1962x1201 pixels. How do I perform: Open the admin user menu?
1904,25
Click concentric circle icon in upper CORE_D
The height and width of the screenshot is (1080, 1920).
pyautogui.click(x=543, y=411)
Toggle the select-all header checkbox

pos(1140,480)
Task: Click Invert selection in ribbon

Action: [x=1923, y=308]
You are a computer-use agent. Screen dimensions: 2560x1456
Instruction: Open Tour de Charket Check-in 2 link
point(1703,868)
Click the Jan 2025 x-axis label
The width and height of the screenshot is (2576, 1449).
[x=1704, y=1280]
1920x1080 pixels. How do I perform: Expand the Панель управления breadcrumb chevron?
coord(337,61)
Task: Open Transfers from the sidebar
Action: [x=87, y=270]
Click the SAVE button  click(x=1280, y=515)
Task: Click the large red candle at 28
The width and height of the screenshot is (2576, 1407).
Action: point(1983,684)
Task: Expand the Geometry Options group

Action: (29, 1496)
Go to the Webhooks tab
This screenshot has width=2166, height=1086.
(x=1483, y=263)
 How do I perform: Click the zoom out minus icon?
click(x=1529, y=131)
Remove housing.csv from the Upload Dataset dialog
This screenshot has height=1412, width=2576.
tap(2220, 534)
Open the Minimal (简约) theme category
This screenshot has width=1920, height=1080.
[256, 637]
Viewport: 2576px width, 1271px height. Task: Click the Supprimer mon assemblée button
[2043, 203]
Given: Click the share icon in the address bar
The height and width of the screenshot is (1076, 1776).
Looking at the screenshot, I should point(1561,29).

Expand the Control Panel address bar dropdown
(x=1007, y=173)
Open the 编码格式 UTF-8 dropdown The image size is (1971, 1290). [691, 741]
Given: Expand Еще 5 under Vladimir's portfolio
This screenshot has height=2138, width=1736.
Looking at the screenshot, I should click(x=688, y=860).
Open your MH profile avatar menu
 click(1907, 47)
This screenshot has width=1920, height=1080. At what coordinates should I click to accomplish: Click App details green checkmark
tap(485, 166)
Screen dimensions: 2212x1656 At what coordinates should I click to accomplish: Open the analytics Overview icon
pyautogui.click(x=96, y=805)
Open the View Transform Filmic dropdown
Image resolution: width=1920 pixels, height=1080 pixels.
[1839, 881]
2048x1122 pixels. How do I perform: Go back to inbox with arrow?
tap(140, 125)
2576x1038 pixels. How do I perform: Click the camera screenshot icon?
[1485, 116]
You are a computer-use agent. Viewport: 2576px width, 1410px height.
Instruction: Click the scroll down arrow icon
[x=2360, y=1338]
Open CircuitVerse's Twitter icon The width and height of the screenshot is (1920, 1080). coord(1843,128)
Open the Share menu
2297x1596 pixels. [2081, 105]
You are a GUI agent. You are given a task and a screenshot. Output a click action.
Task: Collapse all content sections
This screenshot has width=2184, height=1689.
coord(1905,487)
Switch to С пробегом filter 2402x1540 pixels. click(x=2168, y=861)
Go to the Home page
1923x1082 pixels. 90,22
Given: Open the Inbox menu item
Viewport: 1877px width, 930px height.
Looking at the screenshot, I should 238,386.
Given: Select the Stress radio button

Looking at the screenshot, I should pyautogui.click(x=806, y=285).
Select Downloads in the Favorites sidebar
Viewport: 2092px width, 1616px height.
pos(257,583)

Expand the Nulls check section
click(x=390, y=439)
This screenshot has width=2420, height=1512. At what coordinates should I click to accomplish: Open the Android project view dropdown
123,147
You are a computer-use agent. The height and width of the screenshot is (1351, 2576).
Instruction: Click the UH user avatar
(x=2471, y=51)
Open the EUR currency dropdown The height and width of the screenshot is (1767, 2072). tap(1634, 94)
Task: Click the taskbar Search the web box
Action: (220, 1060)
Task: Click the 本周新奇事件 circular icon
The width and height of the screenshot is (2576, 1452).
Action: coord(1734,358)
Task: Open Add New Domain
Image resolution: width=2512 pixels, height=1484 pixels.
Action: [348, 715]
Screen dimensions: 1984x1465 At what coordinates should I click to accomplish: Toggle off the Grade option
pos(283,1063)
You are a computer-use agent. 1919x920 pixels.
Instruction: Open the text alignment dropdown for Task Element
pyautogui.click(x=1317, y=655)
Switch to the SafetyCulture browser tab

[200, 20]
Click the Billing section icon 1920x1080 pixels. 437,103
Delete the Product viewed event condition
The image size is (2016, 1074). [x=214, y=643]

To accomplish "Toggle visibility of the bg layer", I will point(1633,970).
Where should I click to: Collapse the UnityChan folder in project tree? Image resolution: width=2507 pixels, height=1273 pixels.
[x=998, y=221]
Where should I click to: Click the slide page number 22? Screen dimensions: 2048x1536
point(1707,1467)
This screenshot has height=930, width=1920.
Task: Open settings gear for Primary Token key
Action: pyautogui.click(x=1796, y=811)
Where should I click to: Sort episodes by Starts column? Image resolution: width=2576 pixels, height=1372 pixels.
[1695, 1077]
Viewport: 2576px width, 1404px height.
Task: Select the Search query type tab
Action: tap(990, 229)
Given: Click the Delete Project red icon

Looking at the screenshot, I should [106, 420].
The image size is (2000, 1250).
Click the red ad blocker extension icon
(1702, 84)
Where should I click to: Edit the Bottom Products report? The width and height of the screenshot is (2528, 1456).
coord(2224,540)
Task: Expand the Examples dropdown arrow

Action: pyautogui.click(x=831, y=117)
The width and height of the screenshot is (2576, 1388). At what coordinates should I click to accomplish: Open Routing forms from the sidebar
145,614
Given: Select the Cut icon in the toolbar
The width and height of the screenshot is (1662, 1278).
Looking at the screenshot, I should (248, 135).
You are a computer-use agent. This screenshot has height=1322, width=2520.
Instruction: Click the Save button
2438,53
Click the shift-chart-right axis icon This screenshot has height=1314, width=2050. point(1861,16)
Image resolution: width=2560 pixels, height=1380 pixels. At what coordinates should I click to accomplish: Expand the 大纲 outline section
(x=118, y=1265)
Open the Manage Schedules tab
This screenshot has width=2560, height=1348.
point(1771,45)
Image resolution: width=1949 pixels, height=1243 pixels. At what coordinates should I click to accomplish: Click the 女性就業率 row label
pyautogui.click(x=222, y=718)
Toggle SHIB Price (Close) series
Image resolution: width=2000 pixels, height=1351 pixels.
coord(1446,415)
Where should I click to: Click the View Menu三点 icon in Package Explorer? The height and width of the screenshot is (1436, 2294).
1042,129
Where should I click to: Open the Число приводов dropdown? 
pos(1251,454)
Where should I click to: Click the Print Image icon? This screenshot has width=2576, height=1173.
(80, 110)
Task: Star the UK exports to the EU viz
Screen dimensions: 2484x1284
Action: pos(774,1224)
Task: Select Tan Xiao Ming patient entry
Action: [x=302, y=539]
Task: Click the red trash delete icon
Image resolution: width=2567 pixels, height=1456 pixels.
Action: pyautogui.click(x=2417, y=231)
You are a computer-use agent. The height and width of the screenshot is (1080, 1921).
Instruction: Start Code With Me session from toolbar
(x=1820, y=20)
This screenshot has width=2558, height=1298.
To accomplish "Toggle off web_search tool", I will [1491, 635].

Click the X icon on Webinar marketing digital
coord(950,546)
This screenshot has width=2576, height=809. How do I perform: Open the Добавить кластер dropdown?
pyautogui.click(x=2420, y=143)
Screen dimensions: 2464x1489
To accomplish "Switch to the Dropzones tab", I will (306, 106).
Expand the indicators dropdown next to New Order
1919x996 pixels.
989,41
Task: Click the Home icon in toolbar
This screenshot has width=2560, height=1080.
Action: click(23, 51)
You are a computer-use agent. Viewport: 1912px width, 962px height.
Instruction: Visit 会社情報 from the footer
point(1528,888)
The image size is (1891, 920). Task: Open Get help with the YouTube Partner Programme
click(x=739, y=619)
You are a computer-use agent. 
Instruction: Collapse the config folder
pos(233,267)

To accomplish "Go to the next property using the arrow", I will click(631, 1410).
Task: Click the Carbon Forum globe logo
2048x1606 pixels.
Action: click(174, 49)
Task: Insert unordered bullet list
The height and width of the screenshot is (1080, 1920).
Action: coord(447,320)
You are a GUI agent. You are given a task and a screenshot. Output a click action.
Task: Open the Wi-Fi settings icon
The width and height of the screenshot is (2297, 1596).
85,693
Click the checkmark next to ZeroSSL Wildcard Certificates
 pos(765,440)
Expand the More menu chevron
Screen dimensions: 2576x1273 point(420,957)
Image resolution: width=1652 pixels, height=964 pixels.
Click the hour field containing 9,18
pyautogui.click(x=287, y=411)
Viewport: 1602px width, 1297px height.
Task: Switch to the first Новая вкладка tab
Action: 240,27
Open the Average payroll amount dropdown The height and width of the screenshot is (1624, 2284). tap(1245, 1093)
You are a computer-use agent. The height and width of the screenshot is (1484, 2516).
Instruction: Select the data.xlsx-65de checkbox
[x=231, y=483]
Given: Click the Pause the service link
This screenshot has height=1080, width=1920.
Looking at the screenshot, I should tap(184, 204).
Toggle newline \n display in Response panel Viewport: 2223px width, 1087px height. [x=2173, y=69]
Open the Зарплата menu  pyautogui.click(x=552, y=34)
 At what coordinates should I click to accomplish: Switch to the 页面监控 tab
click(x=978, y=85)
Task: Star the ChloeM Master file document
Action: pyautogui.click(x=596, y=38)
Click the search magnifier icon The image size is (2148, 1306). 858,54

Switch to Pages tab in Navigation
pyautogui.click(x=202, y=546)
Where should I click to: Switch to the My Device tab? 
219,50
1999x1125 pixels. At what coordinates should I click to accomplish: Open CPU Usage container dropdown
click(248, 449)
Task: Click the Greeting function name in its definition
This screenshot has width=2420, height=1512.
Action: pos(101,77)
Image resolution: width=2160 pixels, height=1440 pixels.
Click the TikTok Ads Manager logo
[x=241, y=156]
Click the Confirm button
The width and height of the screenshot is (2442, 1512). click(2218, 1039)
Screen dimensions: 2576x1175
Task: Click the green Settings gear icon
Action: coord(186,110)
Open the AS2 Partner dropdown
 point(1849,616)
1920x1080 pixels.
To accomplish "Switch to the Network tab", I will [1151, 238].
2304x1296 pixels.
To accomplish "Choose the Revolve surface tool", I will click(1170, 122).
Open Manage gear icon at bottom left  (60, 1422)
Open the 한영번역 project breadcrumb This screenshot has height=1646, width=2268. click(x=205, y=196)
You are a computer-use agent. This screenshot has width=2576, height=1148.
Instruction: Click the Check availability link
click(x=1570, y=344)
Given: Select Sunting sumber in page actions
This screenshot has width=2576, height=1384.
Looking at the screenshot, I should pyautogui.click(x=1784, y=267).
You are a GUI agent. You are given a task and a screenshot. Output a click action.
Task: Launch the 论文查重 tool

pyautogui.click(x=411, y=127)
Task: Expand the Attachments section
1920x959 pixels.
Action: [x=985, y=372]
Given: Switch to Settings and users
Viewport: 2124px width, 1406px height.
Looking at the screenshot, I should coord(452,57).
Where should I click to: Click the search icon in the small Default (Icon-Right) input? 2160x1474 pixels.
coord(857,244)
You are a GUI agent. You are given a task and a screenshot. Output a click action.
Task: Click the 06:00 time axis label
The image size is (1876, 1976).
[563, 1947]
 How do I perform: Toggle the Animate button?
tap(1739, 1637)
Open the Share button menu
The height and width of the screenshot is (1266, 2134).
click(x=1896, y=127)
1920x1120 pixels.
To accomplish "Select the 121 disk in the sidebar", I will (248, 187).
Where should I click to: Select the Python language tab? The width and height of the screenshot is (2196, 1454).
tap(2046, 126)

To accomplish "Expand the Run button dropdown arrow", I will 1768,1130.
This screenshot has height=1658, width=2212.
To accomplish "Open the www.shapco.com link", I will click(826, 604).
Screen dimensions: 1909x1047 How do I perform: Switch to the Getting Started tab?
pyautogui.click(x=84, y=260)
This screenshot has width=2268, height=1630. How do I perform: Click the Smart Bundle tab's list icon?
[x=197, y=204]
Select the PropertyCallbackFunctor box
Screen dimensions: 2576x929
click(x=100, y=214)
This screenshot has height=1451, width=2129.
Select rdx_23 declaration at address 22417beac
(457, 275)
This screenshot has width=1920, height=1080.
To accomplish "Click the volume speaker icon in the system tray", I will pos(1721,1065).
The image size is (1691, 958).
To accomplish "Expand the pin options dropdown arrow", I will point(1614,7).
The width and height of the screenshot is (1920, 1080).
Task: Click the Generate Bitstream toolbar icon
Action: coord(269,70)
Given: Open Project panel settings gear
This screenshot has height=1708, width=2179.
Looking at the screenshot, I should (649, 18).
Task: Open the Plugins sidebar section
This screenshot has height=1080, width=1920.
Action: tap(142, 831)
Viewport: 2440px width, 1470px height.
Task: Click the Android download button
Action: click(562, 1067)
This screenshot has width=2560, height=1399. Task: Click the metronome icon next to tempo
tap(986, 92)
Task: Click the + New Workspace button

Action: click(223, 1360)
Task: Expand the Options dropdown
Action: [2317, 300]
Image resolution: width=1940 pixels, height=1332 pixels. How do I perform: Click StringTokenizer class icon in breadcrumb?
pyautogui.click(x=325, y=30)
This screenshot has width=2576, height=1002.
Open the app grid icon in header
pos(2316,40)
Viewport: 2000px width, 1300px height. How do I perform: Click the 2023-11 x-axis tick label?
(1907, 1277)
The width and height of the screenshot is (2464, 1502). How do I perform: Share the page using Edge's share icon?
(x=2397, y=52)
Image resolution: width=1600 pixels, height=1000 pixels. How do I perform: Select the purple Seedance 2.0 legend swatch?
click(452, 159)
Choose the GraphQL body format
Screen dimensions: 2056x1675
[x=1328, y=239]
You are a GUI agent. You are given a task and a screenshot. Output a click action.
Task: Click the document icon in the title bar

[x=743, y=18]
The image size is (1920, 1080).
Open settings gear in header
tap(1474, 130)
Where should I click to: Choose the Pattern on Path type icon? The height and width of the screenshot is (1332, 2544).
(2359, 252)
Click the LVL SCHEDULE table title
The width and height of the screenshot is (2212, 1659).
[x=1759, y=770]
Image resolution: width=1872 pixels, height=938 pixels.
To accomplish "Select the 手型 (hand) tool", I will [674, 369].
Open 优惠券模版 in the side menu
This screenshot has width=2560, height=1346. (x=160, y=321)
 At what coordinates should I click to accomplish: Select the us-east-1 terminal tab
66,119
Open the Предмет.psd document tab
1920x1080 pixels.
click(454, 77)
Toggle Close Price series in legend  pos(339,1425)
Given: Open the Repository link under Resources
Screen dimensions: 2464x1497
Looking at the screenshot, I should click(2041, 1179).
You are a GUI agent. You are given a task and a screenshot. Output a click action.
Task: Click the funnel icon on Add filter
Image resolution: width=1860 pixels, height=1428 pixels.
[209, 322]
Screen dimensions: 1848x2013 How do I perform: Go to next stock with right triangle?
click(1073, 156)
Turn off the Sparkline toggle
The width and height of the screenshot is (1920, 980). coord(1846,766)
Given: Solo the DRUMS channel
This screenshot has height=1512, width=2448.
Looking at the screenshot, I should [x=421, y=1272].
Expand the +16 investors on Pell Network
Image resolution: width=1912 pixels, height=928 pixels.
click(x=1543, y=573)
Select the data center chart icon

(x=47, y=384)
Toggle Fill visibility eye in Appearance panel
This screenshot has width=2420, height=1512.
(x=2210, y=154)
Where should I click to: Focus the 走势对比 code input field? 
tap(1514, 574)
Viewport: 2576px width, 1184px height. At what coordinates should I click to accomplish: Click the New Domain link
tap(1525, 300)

━━━━━━━━━━

**WHAT YOU ARE ASKED TO DO**
Copy out all the lines of the records that include "filter".

**SOLUTION FOR THIS TASK**
Switch to С пробегом filter 2402x1540 pixels. click(x=2168, y=861)
Task: Click the funnel icon on Add filter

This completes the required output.